--- Record extracts Enclosed Below ---

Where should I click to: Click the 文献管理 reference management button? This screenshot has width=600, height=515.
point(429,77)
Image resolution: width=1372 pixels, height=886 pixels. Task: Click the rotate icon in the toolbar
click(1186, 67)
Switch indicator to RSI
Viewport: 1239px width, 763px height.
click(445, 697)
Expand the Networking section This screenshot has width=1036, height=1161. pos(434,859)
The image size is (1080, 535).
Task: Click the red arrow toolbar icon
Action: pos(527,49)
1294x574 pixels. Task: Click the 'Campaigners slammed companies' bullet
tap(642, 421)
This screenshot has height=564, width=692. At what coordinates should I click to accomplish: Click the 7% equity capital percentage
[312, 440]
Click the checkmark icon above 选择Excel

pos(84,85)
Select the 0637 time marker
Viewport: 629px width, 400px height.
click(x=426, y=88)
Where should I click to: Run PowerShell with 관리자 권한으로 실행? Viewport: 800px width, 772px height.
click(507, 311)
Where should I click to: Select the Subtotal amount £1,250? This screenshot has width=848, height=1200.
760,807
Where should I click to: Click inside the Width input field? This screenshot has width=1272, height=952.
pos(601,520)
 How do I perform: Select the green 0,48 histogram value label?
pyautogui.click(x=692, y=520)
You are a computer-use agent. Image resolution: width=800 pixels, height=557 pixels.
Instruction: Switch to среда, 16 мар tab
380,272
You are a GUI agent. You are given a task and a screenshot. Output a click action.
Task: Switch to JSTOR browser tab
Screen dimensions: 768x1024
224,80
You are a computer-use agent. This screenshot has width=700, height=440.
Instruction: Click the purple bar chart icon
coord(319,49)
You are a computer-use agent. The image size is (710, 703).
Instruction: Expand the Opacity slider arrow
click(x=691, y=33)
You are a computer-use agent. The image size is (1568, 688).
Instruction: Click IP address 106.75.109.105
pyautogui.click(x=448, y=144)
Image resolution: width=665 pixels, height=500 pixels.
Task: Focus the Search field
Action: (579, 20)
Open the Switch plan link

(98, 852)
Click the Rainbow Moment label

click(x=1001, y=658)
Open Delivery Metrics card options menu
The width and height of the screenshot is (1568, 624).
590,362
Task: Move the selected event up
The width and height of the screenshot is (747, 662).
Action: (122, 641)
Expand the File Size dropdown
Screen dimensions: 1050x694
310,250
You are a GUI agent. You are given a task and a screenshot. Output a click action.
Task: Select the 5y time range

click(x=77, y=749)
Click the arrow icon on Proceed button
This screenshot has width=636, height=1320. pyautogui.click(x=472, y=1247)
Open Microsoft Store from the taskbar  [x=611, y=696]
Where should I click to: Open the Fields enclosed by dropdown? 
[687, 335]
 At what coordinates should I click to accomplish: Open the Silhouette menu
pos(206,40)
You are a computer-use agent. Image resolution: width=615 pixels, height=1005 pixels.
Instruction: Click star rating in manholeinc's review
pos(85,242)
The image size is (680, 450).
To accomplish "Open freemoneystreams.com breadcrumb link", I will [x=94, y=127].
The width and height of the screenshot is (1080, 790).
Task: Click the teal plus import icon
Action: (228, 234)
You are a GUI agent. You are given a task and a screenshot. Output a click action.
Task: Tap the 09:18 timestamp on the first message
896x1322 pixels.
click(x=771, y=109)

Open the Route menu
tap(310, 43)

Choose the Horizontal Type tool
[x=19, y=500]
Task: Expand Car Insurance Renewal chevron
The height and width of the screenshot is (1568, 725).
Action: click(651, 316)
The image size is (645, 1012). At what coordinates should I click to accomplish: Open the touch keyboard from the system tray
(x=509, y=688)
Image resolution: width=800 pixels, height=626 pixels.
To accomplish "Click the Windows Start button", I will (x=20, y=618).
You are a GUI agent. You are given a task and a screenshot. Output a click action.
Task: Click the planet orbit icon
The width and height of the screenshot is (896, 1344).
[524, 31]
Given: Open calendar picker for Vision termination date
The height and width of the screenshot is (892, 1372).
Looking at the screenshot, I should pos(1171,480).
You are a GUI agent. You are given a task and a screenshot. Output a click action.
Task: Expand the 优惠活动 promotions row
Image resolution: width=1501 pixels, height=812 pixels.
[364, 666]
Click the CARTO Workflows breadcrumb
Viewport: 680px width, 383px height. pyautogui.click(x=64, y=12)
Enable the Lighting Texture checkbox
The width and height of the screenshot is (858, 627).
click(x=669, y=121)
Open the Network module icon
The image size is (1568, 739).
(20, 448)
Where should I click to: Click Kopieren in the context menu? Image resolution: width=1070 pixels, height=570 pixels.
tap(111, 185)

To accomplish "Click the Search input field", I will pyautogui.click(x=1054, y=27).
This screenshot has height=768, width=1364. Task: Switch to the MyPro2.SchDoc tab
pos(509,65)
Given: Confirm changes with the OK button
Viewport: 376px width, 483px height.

--- End of Enclosed Record extracts ---

● **Assignment**: Set down exactly the lines of the data above, beginning with the line that has "Screen dimensions: 768x1024" and ending with the line that has "Open Delivery Metrics card options menu", and no others.

● **Your solution**:
Screen dimensions: 768x1024
224,80
You are a computer-use agent. This screenshot has width=700, height=440.
Instruction: Click the purple bar chart icon
coord(319,49)
You are a computer-use agent. The image size is (710, 703).
Instruction: Expand the Opacity slider arrow
click(x=691, y=33)
You are a computer-use agent. The image size is (1568, 688).
Instruction: Click IP address 106.75.109.105
pyautogui.click(x=448, y=144)
Image resolution: width=665 pixels, height=500 pixels.
Task: Focus the Search field
Action: (579, 20)
Open the Switch plan link

(98, 852)
Click the Rainbow Moment label

click(x=1001, y=658)
Open Delivery Metrics card options menu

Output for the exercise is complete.